If you have a daughter, you're probably hoping she'll stay your "little girl" for a while. So you might be dismayed if her breasts start to develop at a young age. Breast development is normally the earliest sign of puberty, but can occur many years before other signs. Talk to your pediatrician if you notice early signs of premature breast development, but rest assured that it probably isn't a sign of a health disorder.
Normal Breast Development
Breast development in the form of small nickel-sized lumps under the nipple is the first sign of puberty, normally occurring around age 9 to 10, according to the American Academy of Pediatrics. Breast development in girls younger than age 6 for black girls and before age 7 in white girls is considered premature, the AAP explains. A study reported in the August 2010 issue of "Pediatrics" found that 10 percent of white girls, 23 percent of black girls and 15 percent of Hispanic girls experienced stage 2 breast development by age 7. Breast development in girls now occurs about one year earlier than it did a few decades ago, WebMD reports.
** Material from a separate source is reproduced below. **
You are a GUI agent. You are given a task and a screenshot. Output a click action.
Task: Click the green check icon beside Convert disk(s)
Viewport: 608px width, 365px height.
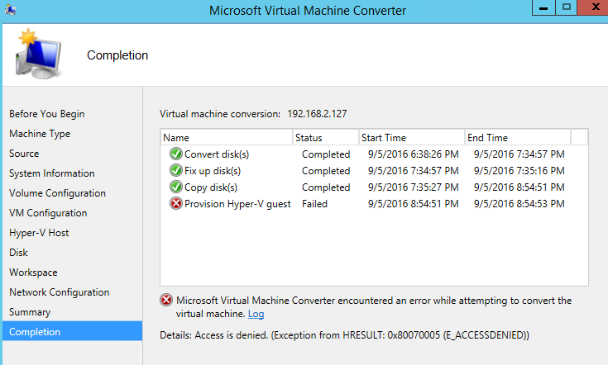(x=175, y=154)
Why Premature Breast Development Occurs
Premature breast development can occur in girls just a few years old. In most cases, the cause is unknown. Overweight and obesity appears to play a role, but the onset of breast development has gotten younger even in countries where obesity is less prevalent in the United States, the WebMD website reports. Overweight girls produce more leptin, which can trigger the onset of puberty, endocrinologist Glenn D. Braunstein of Cedars-Sinai states in a February 2013 article on "The Huffington Post." Girls with early breast development don't generally have higher levels of estrogen, the main female hormone, according to pediatrician Michael Kappy of the Children's Hospital; they might be temporarily more sensitive to normal estrogen levels.
What It Means
While breast development starts at younger ages than it did a decade or two ago, menstruation normally doesn't start before age 12 or 13, only a few months earlier than it did several decades ago, according to Braunstein. Girls who experience early breast development don't normally experience early puberty and premature breast development generally doesn't progress significantly. In most cases, premature breast development isn't associated with serious health issues.
When to Seek Treatment
If your little girl shows early signs of breast development, it's important that her pediatrician is aware and follows her closely for signs of complications such as precocious puberty caused by endocrine disorders or a brain tumor. As long as the child is growing normally, around 2 inches each year and doesn't show other signs of early puberty, such as acne, pubic or axilla hair or menses, she's unlikely to have any serious health problem.